What needs to be done :: Write out every record in full, exactly as written, please.

★ ★ ★ ★ ★

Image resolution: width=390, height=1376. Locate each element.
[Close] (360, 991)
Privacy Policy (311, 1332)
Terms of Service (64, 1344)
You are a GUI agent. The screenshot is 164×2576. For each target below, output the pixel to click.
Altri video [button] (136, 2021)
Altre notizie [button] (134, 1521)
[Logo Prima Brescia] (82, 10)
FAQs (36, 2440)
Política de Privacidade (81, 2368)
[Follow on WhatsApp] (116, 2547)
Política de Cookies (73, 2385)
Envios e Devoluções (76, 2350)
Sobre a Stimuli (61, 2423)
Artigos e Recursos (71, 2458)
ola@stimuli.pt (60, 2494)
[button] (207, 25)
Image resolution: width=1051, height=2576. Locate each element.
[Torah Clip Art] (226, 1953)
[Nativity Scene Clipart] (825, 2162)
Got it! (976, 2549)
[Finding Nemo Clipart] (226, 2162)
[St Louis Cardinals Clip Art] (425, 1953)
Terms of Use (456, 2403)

★ ★ ★ ★ ★

Output of the exercise ::
Image resolution: width=390, height=1376. Locate each element.
[Close] (360, 991)
Privacy Policy (311, 1332)
Terms of Service (64, 1344)
You are a GUI agent. The screenshot is 164×2576. For each target below, output the pixel to click.
Altri video [button] (136, 2021)
Altre notizie [button] (134, 1521)
[Logo Prima Brescia] (82, 10)
FAQs (36, 2440)
Política de Privacidade (81, 2368)
[Follow on WhatsApp] (116, 2547)
Política de Cookies (73, 2385)
Envios e Devoluções (76, 2350)
Sobre a Stimuli (61, 2423)
Artigos e Recursos (71, 2458)
ola@stimuli.pt (60, 2494)
[button] (207, 25)
Image resolution: width=1051, height=2576. Locate each element.
[Torah Clip Art] (226, 1953)
[Nativity Scene Clipart] (825, 2162)
Got it! (976, 2549)
[Finding Nemo Clipart] (226, 2162)
[St Louis Cardinals Clip Art] (425, 1953)
Terms of Use (456, 2403)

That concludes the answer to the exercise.